• _Stated exercise_:
Reproduce the listing below line for line, changing nothing.

• _Material provided_:
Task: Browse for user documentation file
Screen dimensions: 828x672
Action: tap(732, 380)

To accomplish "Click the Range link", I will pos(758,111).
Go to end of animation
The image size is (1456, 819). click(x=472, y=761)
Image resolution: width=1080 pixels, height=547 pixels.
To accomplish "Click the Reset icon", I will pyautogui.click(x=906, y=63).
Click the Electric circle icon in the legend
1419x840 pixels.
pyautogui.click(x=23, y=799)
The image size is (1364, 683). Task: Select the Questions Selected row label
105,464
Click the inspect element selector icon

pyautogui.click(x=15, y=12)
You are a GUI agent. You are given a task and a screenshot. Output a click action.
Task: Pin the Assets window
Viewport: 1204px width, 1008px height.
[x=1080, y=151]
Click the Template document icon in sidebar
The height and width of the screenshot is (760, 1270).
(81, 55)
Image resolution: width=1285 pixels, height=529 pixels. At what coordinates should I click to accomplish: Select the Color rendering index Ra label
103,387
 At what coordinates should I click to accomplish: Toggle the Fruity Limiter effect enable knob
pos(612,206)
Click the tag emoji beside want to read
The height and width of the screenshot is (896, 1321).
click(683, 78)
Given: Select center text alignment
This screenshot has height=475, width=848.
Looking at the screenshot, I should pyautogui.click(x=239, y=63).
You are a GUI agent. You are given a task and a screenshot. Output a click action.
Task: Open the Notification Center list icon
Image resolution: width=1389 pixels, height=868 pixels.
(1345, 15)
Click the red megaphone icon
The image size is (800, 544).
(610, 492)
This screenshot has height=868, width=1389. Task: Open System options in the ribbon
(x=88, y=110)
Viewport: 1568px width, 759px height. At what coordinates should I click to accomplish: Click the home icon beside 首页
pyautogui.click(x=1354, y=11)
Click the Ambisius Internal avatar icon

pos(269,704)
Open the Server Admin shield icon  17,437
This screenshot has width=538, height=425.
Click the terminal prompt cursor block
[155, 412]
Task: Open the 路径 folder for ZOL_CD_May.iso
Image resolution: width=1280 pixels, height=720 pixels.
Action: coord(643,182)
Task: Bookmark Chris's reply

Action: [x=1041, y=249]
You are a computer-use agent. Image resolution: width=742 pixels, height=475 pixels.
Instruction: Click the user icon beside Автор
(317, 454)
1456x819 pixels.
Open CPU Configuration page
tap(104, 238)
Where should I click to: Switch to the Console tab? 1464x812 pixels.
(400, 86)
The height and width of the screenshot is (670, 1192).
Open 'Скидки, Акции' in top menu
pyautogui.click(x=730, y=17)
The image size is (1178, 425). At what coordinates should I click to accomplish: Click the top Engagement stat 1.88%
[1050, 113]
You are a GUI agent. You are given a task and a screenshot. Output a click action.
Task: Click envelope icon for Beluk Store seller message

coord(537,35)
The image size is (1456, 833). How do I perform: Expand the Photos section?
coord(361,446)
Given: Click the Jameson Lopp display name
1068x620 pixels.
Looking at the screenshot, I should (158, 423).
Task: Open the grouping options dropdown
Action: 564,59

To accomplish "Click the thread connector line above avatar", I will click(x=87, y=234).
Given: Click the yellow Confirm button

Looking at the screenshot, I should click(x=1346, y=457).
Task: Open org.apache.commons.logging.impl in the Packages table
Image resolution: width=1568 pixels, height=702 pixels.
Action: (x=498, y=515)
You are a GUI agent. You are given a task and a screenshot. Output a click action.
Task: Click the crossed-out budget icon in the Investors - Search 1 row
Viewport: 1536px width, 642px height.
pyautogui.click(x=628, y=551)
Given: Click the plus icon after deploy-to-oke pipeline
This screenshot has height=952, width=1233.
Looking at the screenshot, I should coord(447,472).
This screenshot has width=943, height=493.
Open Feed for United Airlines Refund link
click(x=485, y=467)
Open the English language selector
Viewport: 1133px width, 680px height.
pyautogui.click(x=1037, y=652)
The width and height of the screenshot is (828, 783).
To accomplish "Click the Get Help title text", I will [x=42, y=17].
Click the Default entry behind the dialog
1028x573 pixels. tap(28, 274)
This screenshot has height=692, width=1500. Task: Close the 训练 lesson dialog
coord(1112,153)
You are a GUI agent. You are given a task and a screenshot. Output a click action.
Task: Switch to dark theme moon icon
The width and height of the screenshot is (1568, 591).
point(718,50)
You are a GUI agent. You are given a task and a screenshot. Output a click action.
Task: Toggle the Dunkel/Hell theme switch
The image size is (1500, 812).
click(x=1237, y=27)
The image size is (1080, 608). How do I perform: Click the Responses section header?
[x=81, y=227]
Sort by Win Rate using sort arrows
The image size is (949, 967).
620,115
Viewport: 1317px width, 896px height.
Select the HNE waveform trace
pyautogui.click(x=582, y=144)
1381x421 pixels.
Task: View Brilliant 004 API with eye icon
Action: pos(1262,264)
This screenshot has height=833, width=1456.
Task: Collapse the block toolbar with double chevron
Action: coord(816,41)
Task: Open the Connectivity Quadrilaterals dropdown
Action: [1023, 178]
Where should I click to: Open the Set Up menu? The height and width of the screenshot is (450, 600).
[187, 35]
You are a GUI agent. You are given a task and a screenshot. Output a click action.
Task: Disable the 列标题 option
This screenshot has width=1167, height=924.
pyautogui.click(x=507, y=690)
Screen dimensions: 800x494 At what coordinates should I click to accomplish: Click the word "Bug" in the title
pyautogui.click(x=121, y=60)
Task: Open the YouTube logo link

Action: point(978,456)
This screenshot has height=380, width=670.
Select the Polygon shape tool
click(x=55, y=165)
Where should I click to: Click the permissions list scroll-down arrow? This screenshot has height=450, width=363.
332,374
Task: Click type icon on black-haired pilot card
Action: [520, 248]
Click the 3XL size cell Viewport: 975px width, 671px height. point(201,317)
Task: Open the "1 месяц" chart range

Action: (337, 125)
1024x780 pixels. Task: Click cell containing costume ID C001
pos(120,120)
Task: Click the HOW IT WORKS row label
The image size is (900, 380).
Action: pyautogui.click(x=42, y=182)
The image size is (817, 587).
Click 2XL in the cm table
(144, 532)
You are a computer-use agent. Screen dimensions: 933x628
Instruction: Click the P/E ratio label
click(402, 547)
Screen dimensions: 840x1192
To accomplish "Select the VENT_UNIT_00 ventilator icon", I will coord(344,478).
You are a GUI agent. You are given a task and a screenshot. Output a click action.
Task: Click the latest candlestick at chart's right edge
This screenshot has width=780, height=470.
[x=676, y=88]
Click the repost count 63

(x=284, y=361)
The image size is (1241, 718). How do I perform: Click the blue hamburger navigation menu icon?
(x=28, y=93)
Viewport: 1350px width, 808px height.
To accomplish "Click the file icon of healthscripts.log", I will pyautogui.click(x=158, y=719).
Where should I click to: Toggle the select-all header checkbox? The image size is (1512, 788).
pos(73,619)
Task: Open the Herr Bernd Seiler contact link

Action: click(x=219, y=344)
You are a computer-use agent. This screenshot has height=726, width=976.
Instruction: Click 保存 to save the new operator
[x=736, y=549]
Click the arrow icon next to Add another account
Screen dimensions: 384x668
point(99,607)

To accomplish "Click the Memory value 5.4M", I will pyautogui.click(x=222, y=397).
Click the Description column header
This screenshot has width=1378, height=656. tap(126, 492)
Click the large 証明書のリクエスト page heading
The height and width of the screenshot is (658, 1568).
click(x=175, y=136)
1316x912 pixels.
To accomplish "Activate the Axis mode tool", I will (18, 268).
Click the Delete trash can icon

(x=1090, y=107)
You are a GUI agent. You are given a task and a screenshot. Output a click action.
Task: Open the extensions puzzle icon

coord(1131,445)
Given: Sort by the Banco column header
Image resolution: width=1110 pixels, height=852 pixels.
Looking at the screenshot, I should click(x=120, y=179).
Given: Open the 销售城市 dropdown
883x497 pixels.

• _Exercise result_:
Task: Browse for user documentation file
Screen dimensions: 828x672
Action: tap(732, 380)

To accomplish "Click the Range link", I will pos(758,111).
Go to end of animation
The image size is (1456, 819). click(x=472, y=761)
Image resolution: width=1080 pixels, height=547 pixels.
To accomplish "Click the Reset icon", I will pyautogui.click(x=906, y=63).
Click the Electric circle icon in the legend
1419x840 pixels.
pyautogui.click(x=23, y=799)
The image size is (1364, 683). Task: Select the Questions Selected row label
105,464
Click the inspect element selector icon

pyautogui.click(x=15, y=12)
You are a GUI agent. You are given a task and a screenshot. Output a click action.
Task: Pin the Assets window
Viewport: 1204px width, 1008px height.
[x=1080, y=151]
Click the Template document icon in sidebar
The height and width of the screenshot is (760, 1270).
(81, 55)
Image resolution: width=1285 pixels, height=529 pixels. At what coordinates should I click to accomplish: Select the Color rendering index Ra label
103,387
 At what coordinates should I click to accomplish: Toggle the Fruity Limiter effect enable knob
pos(612,206)
Click the tag emoji beside want to read
The height and width of the screenshot is (896, 1321).
click(683, 78)
Given: Select center text alignment
This screenshot has height=475, width=848.
Looking at the screenshot, I should pyautogui.click(x=239, y=63).
You are a GUI agent. You are given a task and a screenshot. Output a click action.
Task: Open the Notification Center list icon
Image resolution: width=1389 pixels, height=868 pixels.
(1345, 15)
Click the red megaphone icon
The image size is (800, 544).
(610, 492)
This screenshot has height=868, width=1389. Task: Open System options in the ribbon
(x=88, y=110)
Viewport: 1568px width, 759px height. At what coordinates should I click to accomplish: Click the home icon beside 首页
pyautogui.click(x=1354, y=11)
Click the Ambisius Internal avatar icon

pos(269,704)
Open the Server Admin shield icon  17,437
This screenshot has width=538, height=425.
Click the terminal prompt cursor block
[155, 412]
Task: Open the 路径 folder for ZOL_CD_May.iso
Image resolution: width=1280 pixels, height=720 pixels.
Action: coord(643,182)
Task: Bookmark Chris's reply

Action: [x=1041, y=249]
You are a computer-use agent. Image resolution: width=742 pixels, height=475 pixels.
Instruction: Click the user icon beside Автор
(317, 454)
1456x819 pixels.
Open CPU Configuration page
tap(104, 238)
Where should I click to: Switch to the Console tab? 1464x812 pixels.
(400, 86)
The height and width of the screenshot is (670, 1192).
Open 'Скидки, Акции' in top menu
pyautogui.click(x=730, y=17)
The image size is (1178, 425). At what coordinates should I click to accomplish: Click the top Engagement stat 1.88%
[1050, 113]
You are a GUI agent. You are given a task and a screenshot. Output a click action.
Task: Click envelope icon for Beluk Store seller message

coord(537,35)
The image size is (1456, 833). How do I perform: Expand the Photos section?
coord(361,446)
Given: Click the Jameson Lopp display name
1068x620 pixels.
Looking at the screenshot, I should (158, 423).
Task: Open the grouping options dropdown
Action: 564,59

To accomplish "Click the thread connector line above avatar", I will click(x=87, y=234).
Given: Click the yellow Confirm button

Looking at the screenshot, I should click(x=1346, y=457).
Task: Open org.apache.commons.logging.impl in the Packages table
Image resolution: width=1568 pixels, height=702 pixels.
Action: (x=498, y=515)
You are a GUI agent. You are given a task and a screenshot. Output a click action.
Task: Click the crossed-out budget icon in the Investors - Search 1 row
Viewport: 1536px width, 642px height.
pyautogui.click(x=628, y=551)
Given: Click the plus icon after deploy-to-oke pipeline
This screenshot has height=952, width=1233.
Looking at the screenshot, I should coord(447,472).
This screenshot has width=943, height=493.
Open Feed for United Airlines Refund link
click(x=485, y=467)
Open the English language selector
Viewport: 1133px width, 680px height.
pyautogui.click(x=1037, y=652)
The width and height of the screenshot is (828, 783).
To accomplish "Click the Get Help title text", I will [x=42, y=17].
Click the Default entry behind the dialog
1028x573 pixels. tap(28, 274)
This screenshot has height=692, width=1500. Task: Close the 训练 lesson dialog
coord(1112,153)
You are a GUI agent. You are given a task and a screenshot. Output a click action.
Task: Switch to dark theme moon icon
The width and height of the screenshot is (1568, 591).
point(718,50)
You are a GUI agent. You are given a task and a screenshot. Output a click action.
Task: Toggle the Dunkel/Hell theme switch
The image size is (1500, 812).
click(x=1237, y=27)
The image size is (1080, 608). How do I perform: Click the Responses section header?
[x=81, y=227]
Sort by Win Rate using sort arrows
The image size is (949, 967).
620,115
Viewport: 1317px width, 896px height.
Select the HNE waveform trace
pyautogui.click(x=582, y=144)
1381x421 pixels.
Task: View Brilliant 004 API with eye icon
Action: pos(1262,264)
This screenshot has height=833, width=1456.
Task: Collapse the block toolbar with double chevron
Action: coord(816,41)
Task: Open the Connectivity Quadrilaterals dropdown
Action: [1023, 178]
Where should I click to: Open the Set Up menu? The height and width of the screenshot is (450, 600).
[187, 35]
You are a GUI agent. You are given a task and a screenshot. Output a click action.
Task: Disable the 列标题 option
This screenshot has width=1167, height=924.
pyautogui.click(x=507, y=690)
Screen dimensions: 800x494 At what coordinates should I click to accomplish: Click the word "Bug" in the title
pyautogui.click(x=121, y=60)
Task: Open the YouTube logo link

Action: point(978,456)
This screenshot has height=380, width=670.
Select the Polygon shape tool
click(x=55, y=165)
Where should I click to: Click the permissions list scroll-down arrow? This screenshot has height=450, width=363.
332,374
Task: Click type icon on black-haired pilot card
Action: [520, 248]
Click the 3XL size cell Viewport: 975px width, 671px height. point(201,317)
Task: Open the "1 месяц" chart range

Action: (337, 125)
1024x780 pixels. Task: Click cell containing costume ID C001
pos(120,120)
Task: Click the HOW IT WORKS row label
The image size is (900, 380).
Action: pyautogui.click(x=42, y=182)
The image size is (817, 587).
Click 2XL in the cm table
(144, 532)
You are a computer-use agent. Screen dimensions: 933x628
Instruction: Click the P/E ratio label
click(402, 547)
Screen dimensions: 840x1192
To accomplish "Select the VENT_UNIT_00 ventilator icon", I will coord(344,478).
You are a GUI agent. You are given a task and a screenshot. Output a click action.
Task: Click the latest candlestick at chart's right edge
This screenshot has width=780, height=470.
[x=676, y=88]
Click the repost count 63

(x=284, y=361)
The image size is (1241, 718). How do I perform: Click the blue hamburger navigation menu icon?
(x=28, y=93)
Viewport: 1350px width, 808px height.
To accomplish "Click the file icon of healthscripts.log", I will pyautogui.click(x=158, y=719).
Where should I click to: Toggle the select-all header checkbox? The image size is (1512, 788).
pos(73,619)
Task: Open the Herr Bernd Seiler contact link

Action: click(x=219, y=344)
You are a computer-use agent. This screenshot has height=726, width=976.
Instruction: Click 保存 to save the new operator
[x=736, y=549]
Click the arrow icon next to Add another account
Screen dimensions: 384x668
point(99,607)

To accomplish "Click the Memory value 5.4M", I will pyautogui.click(x=222, y=397).
Click the Description column header
This screenshot has width=1378, height=656. tap(126, 492)
Click the large 証明書のリクエスト page heading
The height and width of the screenshot is (658, 1568).
click(x=175, y=136)
1316x912 pixels.
To accomplish "Activate the Axis mode tool", I will (18, 268).
Click the Delete trash can icon

(x=1090, y=107)
You are a GUI agent. You are given a task and a screenshot. Output a click action.
Task: Open the extensions puzzle icon

coord(1131,445)
Given: Sort by the Banco column header
Image resolution: width=1110 pixels, height=852 pixels.
Looking at the screenshot, I should click(x=120, y=179).
Given: Open the 销售城市 dropdown
883x497 pixels.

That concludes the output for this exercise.